"A Private Moment between the Writer and the Writer": An Interview with Gretchen VanWormer

Gretchen VanWormer grew up in Burlington, Vermont.  Her work has appeared or is forthcoming in DIAGRAM, The Laurel Review, The Los Angeles Review, Zone 3, and PANK.  She lives in Washington, DC, and teaches writing at American University.

Her memoir, "You in the Navy, 1941," was published in Issue Fifty-One of The Collagist.

Here, Gretchen VanWormer talks with interviewer William Hoffacker about dismemberment, meta-writing, and a love letter.

What inspired you to start writing about this story from your grandfather's life?

It’s a pretty visceral one, so it’s always stuck with me. Nothing like a good dismemberment story. After he died, I wanted to try to make something out of it (the loss & the story). That’s when I realized the story itself had all these missing parts. So the essay became about that as well.  

How did you make the decision to use second-person pronouns throughout this essay? (What effect do you want this unusual point-of-view strategy to have on the reader?)

The point of view choice was less about trying to affect the reader in a particular way, and more about that feeling of missing someone and wanting to talk to him. The essay’s a love letter of sorts (albeit a slightly creepy one), so it just felt natural to use those pronouns.

About halfway through the essay, you express a desire for more precise details to enhance the original narrative, and you imagine some of the possibilities, for the sake of telling a richer story (with purposes such as "If I knew these things, I could do a better job with atmosphere" and "Anything to tweak the tone"). Later, you refer to the connection between black thread and typed words as "the obvious metaphor." At these moments, I understood the essay to be rising to the meta-level: writing about writing, to some extent. What are the benefits and risks, in your mind, of inserting this kind of meta-storytelling into your work?

As a reader, I like a little meta; it has so much potential to be moving. Rick Moody’s “Demonology,” for example, is heartbreaking in the best way. I think it just has to be grounded in the emotional terrain of the story. When I was writing this essay, the meta part grew out of the feelings of loss, so I was comfortable using it.

Of course, some cases of meta-writing do strike me as too cold or cerebral, because their meta bits don’t seem to connect to anything resembling a feeling. It’s as if I’ve stumbled in on a private moment between the writer and the writer. And I want to say: “Yikes, dude. Lock the door if that’s what you’re up to.” 

It's not until we read the phrase "now that you're ash" in the final paragraph that we learn your grandfather is deceased. Why did you choose the ending as the right moment to reveal that information?

I think my instinct there was that a dead grandpa story is a hard sell. So I wanted the reader to hear the propeller story (and the other war stories) before getting to that part. It’s an important detail, because it helps the reader understand the purpose or motivation of the essay. But it’s a shorter piece, so it seemed like it could come at the end and the reader wouldn’t bail.

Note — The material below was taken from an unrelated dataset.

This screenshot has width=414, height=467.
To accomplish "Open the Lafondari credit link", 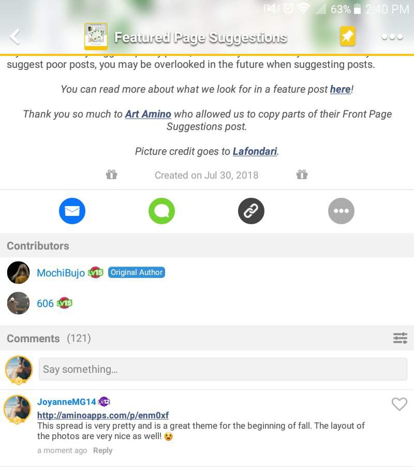I will click(x=255, y=151).
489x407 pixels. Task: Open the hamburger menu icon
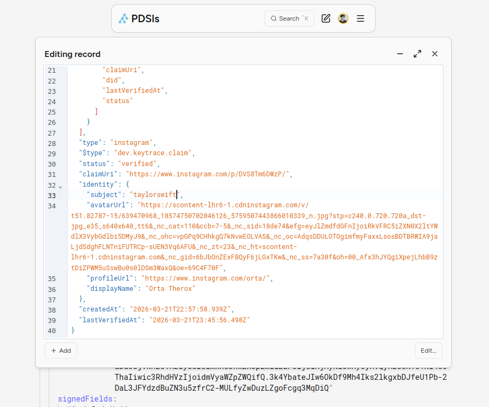pos(360,18)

What writing projects are you working on now?

Lately I have an obsession with natural history, and enjoy looking at humans through that lens. So I’m writing a number of essays that are in conversation with that. I’m also working on short stories—I seem to especially like writing about women who are funny & dark & Odyssean.

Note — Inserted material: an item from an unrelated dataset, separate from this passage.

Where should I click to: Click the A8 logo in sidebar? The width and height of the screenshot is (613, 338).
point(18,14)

What is on your reading list for 2014?

Related to the natural history thing, I’m reading this book edited by Tom Baione called Natural Histories: Extraordinary Rare Book Selections from the American Museum of Natural History Library. The colored plates it comes with are really odd and beautiful. And it’s making me want to track down some of those books, especially works by EHA (Edward Hamilton Aitken). He’s so funny—says of the weather: “The only thing to be complained of at this time in Bombay is a certain tendency to liquefaction. Chemically speaking, one gets deliquescent about the end of May.”  

I also want to read Christopher Hitchens, Mortality & Amy Leach, Things That Are. And many, many others.